There is a difference between nerves and adrenaline. Feeling nervous has negative connotations, whereas feeling adrenaline is beneficial. It helps us to perform. You’d never catch an athlete saying they felt nervous before a race; it’s always adrenaline they feel, and they use it to their advantage. That is why the word ‘nervous’ should be banned.
nervous: 1 easily frightened or worried. 2 apprehensive or anxious: he’s nervous of speaking in public. 3 relating to the nerves.*
adrenaline: a hormone produced by the adrenal glands that increases rates of blood circulation, breathing, and carbohydrate metabolism.

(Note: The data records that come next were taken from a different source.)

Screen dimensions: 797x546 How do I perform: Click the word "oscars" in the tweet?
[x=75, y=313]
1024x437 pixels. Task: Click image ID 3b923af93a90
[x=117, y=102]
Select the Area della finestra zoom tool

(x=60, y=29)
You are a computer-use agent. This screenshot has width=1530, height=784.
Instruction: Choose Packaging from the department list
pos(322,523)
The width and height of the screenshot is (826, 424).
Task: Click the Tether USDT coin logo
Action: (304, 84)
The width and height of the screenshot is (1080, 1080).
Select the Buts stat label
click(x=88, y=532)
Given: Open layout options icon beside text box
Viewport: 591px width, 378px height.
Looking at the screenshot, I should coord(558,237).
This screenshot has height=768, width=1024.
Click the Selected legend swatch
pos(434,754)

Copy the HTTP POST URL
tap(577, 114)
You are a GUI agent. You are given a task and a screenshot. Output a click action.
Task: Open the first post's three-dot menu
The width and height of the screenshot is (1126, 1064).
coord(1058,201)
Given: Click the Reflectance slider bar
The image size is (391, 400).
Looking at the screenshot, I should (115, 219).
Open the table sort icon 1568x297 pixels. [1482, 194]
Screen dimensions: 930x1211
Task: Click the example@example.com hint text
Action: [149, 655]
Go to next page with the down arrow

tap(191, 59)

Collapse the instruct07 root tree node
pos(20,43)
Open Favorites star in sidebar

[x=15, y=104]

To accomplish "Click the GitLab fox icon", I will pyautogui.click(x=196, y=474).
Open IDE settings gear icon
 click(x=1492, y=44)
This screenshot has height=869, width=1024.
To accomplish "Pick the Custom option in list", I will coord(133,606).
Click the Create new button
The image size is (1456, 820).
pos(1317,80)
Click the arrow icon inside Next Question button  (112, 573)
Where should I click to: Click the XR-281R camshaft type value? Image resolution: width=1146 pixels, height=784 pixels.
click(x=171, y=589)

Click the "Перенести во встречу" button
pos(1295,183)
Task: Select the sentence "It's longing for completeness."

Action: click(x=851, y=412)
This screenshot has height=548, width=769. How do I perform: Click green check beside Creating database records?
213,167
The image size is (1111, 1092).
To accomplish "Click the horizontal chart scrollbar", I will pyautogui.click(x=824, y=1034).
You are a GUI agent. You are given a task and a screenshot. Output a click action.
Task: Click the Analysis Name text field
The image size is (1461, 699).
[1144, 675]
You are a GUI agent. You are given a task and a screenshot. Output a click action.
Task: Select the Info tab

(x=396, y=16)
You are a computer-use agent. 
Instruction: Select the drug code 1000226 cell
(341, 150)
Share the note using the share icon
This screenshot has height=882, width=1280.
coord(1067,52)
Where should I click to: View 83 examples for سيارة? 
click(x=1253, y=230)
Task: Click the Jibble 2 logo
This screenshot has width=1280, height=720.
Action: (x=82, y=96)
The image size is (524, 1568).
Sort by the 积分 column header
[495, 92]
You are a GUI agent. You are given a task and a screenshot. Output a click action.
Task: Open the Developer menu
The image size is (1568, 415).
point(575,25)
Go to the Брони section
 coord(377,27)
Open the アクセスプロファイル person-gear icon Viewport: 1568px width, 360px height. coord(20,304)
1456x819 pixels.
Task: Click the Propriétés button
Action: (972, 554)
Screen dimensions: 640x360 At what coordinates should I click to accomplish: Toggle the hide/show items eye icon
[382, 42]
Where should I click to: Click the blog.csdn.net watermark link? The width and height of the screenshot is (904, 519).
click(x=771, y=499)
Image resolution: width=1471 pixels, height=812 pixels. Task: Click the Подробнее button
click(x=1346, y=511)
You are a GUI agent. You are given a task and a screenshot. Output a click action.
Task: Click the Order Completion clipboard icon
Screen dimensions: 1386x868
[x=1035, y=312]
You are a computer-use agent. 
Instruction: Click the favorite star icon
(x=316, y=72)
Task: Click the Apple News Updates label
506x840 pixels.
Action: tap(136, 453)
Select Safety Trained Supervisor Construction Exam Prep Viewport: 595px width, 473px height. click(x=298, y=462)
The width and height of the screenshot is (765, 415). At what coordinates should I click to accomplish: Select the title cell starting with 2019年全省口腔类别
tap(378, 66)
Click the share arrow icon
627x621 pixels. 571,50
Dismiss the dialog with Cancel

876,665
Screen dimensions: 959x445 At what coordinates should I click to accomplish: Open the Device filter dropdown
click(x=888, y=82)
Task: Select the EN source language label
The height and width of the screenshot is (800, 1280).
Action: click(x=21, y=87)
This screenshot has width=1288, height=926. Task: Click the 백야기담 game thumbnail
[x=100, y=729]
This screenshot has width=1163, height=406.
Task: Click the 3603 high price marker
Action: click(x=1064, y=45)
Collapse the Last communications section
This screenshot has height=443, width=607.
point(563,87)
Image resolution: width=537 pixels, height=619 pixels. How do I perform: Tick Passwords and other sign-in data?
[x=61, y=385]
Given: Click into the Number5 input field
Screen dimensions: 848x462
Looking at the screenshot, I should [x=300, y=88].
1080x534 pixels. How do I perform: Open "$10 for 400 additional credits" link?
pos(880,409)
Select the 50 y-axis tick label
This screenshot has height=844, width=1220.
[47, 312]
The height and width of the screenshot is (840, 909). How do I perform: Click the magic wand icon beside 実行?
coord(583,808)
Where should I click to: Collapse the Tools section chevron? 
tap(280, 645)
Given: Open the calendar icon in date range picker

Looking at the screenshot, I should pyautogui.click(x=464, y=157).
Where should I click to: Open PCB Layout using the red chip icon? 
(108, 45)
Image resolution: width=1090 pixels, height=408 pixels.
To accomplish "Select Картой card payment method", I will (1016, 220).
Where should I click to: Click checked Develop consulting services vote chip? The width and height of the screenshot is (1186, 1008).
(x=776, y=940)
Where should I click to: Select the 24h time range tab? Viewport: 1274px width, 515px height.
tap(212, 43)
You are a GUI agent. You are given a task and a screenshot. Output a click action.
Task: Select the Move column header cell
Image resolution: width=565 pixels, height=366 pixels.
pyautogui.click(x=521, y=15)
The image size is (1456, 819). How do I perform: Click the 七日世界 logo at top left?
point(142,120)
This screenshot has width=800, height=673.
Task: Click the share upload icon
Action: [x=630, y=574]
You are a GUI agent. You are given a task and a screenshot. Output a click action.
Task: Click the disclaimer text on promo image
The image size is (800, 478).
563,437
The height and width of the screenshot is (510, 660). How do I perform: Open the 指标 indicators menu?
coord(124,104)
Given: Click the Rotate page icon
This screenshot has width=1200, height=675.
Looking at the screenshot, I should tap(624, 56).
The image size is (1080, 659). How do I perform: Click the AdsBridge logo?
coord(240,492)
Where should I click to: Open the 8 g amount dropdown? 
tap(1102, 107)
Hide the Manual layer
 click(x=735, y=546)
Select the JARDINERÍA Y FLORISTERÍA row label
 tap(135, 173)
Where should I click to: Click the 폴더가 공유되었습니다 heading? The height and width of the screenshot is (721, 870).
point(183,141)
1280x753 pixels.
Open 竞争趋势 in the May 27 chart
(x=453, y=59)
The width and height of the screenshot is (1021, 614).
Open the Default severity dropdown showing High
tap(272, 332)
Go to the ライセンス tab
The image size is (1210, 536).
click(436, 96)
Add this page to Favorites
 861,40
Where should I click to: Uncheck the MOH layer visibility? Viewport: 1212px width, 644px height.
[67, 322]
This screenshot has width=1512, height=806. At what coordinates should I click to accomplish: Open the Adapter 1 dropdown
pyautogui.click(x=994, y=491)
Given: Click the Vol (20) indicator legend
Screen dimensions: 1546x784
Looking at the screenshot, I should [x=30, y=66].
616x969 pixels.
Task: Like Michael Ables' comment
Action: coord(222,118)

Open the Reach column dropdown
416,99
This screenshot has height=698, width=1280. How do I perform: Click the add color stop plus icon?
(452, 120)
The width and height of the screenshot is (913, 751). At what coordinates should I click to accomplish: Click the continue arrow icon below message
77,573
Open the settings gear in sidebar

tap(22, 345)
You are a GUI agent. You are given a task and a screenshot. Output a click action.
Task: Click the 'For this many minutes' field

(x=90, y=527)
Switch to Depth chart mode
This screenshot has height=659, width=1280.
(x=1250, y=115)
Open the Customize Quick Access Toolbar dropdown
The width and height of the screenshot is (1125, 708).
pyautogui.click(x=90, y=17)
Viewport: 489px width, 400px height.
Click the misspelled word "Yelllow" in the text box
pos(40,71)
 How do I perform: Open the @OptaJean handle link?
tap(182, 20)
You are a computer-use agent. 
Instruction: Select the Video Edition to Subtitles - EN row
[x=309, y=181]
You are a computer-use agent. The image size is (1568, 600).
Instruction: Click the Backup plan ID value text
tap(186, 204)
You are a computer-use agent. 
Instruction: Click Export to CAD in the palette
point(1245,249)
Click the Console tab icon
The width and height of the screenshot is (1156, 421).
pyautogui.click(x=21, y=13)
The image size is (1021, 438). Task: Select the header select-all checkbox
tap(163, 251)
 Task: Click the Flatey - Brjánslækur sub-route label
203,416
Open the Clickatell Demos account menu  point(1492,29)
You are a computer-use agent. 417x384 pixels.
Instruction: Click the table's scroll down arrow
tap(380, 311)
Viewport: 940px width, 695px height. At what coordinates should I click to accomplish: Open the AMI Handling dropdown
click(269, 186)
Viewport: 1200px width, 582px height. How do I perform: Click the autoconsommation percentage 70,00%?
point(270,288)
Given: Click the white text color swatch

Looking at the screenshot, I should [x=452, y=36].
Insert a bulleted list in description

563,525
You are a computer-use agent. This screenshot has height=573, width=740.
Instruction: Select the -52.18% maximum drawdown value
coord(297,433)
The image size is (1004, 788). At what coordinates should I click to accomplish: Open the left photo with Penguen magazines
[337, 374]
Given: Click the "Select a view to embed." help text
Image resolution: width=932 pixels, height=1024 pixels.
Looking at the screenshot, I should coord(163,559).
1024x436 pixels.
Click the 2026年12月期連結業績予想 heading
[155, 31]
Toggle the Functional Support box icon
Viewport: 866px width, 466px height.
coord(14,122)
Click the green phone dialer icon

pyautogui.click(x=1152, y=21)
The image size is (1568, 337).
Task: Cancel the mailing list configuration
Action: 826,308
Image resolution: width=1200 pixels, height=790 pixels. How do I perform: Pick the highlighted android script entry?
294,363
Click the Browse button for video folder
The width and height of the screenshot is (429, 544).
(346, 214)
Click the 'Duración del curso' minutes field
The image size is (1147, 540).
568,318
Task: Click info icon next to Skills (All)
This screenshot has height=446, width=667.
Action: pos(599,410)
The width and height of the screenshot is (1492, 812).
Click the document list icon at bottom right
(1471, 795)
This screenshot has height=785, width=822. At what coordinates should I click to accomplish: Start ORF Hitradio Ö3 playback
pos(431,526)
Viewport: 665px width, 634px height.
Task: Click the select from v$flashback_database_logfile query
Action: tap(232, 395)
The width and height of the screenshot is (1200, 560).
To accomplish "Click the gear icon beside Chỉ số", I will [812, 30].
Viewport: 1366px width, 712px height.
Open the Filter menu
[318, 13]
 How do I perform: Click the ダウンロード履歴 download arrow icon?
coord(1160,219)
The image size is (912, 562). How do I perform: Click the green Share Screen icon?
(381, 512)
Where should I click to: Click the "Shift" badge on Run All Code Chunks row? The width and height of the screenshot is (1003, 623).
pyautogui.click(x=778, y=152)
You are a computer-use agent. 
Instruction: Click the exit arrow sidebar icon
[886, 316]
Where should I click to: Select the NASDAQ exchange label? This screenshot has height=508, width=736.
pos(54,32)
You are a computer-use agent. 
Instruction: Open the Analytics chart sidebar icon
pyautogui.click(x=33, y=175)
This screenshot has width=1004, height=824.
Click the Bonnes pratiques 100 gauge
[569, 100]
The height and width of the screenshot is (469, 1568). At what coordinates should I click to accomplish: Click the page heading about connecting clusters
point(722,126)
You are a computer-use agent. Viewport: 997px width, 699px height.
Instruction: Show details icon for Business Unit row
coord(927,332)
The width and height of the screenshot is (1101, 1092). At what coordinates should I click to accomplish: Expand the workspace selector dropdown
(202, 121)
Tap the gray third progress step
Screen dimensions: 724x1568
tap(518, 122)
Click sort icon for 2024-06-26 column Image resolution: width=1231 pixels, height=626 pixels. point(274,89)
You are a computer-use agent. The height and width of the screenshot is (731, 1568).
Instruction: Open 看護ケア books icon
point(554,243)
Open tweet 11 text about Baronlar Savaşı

1) Tackle their fear of presenting (I teach them to ‘tame their monkeys!’)
2) Never feel nervous about speaking again. They may, and should, feel adrenaline at a big event (or ‘butterflies’ as some people refer to it) but never again nervous.
So if you haven’t yet ‘tamed your monkeys’ then find out how here. If you’ve already done it, or are a confident speaker, then stop perpetuating the myth! Please don’t be one of the many people who insist they feel nervous before public speaking.
Imagine if we thought about that feeling we have in our tummies before we go on stage for what it is: public speaking monkeys + hormones pumping through our bodies. Good hormones. Hormones that will help us to perform better.
Putting a positive spin on these feelings helps the clients I mentor massively. Saying you have nerves seems to send people on a downward spiral. Even the word nervous makes us more anxious. It conjures images of nervous breakdowns, nervous wrecks or nerve-racking situations – nothing positive.
So what do you say we ditch being nervous, tame our public speaking monkeys and then we can embrace our good friend adrenaline? I promise you, it’ll work wonders for your public speaking.
*Even the Oxford English Dictionary uses public speaking as the best example to illustrate nerves.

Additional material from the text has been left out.